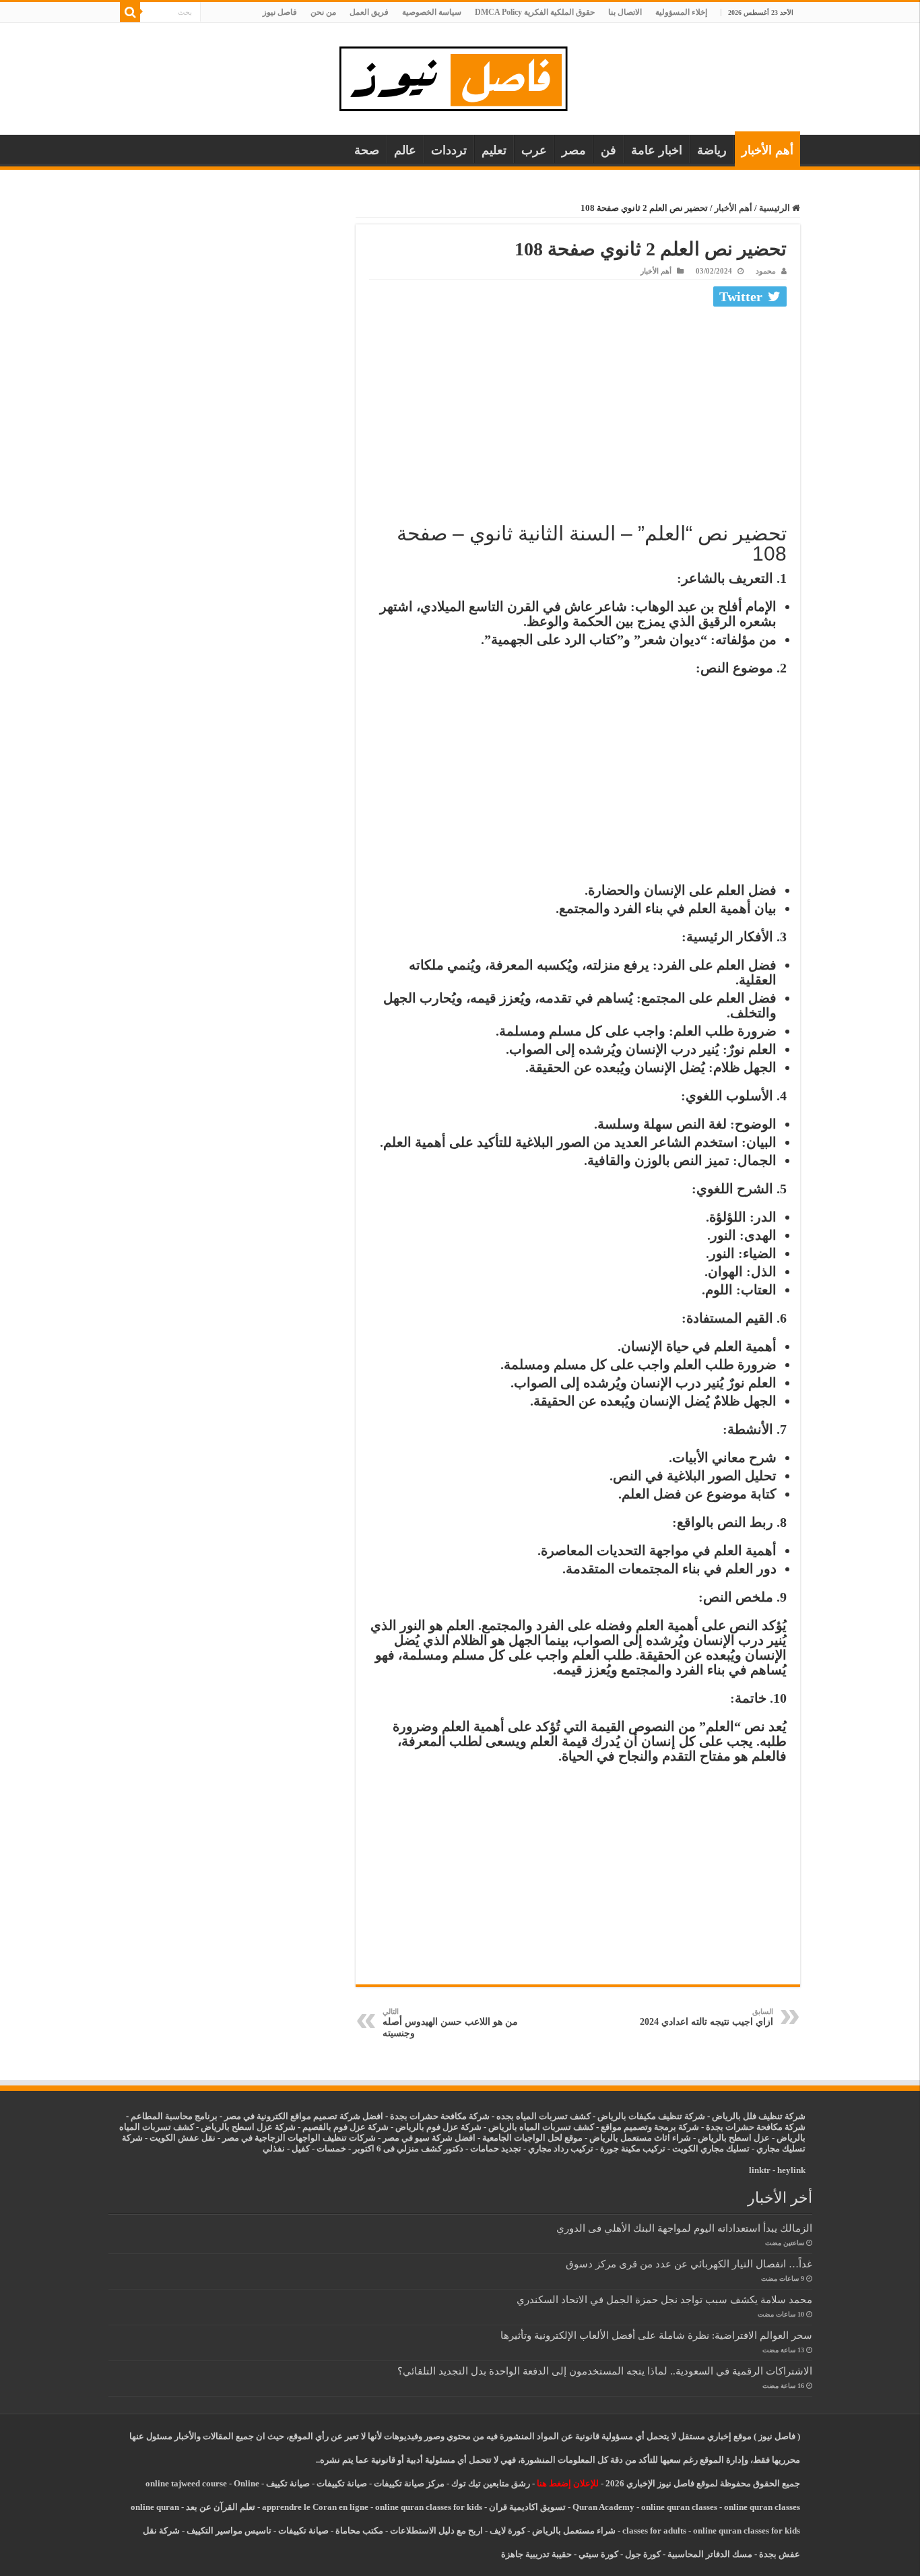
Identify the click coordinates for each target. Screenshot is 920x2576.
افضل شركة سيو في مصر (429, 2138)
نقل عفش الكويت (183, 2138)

--

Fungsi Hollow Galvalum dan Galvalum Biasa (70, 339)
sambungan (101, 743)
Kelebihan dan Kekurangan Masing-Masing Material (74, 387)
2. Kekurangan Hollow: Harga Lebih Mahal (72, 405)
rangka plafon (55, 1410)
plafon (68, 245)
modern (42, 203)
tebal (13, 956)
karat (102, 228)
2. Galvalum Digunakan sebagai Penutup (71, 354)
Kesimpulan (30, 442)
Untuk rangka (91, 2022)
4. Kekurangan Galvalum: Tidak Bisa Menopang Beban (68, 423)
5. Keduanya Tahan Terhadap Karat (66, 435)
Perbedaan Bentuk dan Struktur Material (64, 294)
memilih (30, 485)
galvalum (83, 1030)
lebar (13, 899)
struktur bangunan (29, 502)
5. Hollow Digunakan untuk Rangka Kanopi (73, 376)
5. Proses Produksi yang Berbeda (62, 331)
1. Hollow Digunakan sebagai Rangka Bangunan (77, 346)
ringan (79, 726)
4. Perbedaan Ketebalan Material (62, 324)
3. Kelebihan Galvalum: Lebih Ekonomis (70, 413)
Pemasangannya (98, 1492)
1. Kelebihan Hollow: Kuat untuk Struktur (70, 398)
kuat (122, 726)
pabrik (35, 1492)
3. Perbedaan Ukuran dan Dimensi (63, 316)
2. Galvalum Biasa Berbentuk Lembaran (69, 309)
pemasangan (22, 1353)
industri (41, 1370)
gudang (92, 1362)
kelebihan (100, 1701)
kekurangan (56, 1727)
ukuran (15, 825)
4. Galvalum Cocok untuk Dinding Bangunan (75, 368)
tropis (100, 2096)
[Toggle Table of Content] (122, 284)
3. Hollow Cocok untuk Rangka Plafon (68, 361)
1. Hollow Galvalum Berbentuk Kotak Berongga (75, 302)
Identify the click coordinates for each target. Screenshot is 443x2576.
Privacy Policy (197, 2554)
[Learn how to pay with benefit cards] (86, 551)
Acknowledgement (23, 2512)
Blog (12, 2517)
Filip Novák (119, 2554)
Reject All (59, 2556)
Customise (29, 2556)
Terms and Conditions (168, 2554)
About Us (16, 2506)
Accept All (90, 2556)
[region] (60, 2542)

---

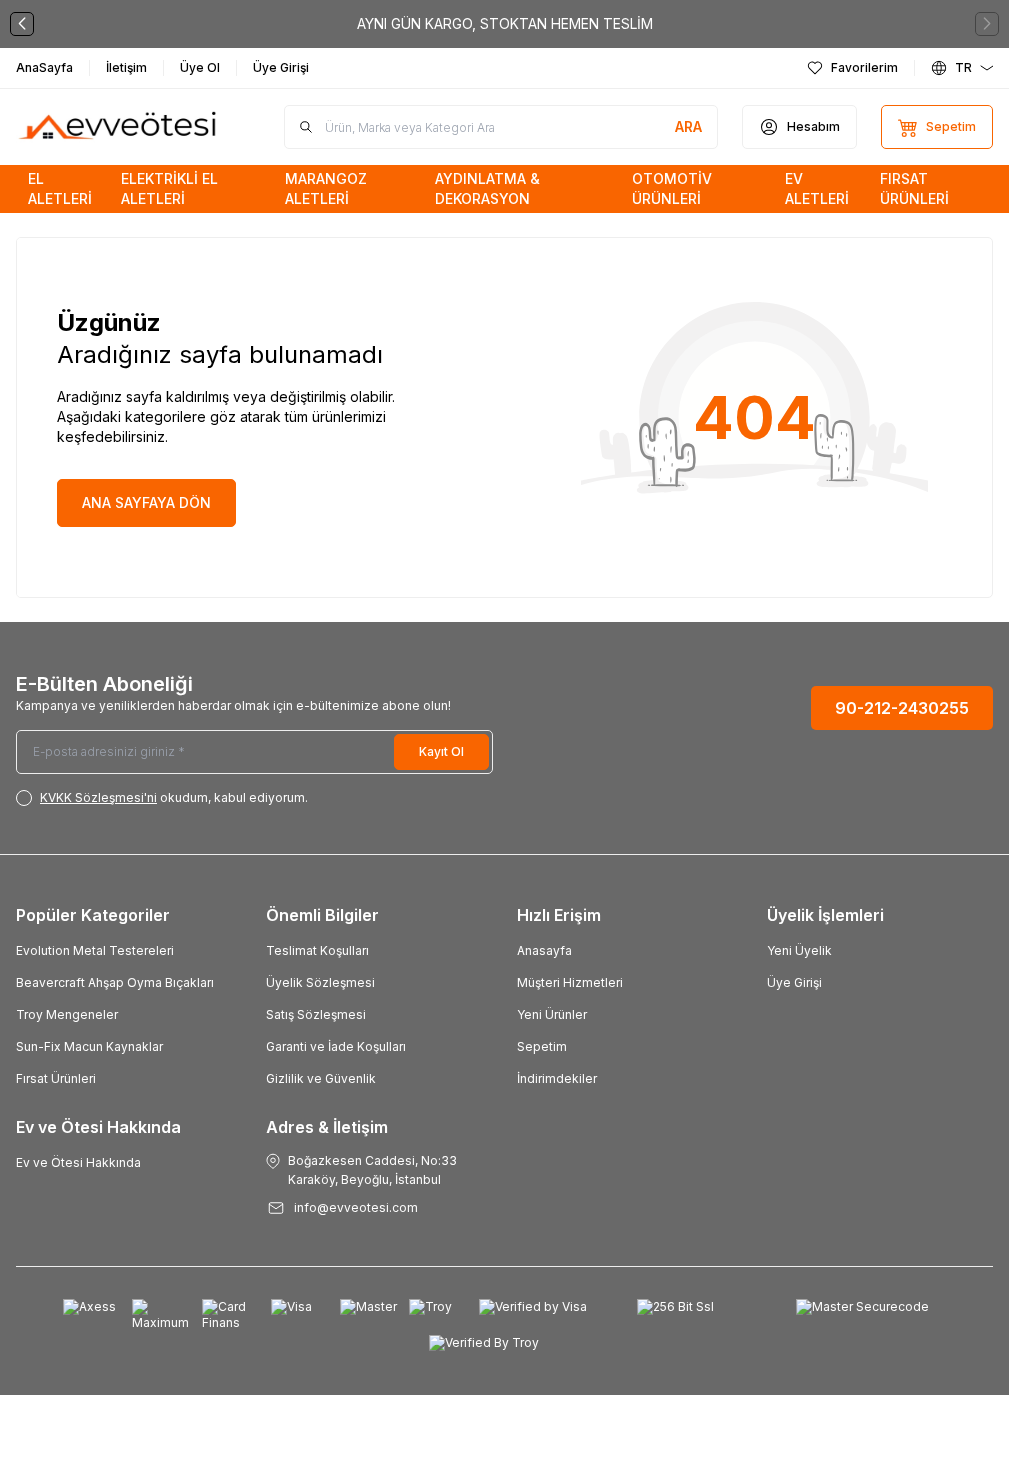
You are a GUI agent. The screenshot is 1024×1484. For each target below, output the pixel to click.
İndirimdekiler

◆ Work item ◆
Look above for the line with "5. Hollow Digunakan" and the line with "2. Galvalum Biasa". Retype those two lines and every line between them exactly, adding nothing.

◆ Your response ◆
5. Hollow Digunakan untuk Rangka Kanopi (73, 376)
5. Proses Produksi yang Berbeda (62, 331)
1. Hollow Digunakan sebagai Rangka Bangunan (77, 346)
ringan (79, 726)
4. Perbedaan Ketebalan Material (62, 324)
3. Kelebihan Galvalum: Lebih Ekonomis (70, 413)
Pemasangannya (98, 1492)
1. Kelebihan Hollow: Kuat untuk Struktur (70, 398)
kuat (122, 726)
pabrik (35, 1492)
3. Perbedaan Ukuran dan Dimensi (63, 316)
2. Galvalum Biasa Berbentuk Lembaran (69, 309)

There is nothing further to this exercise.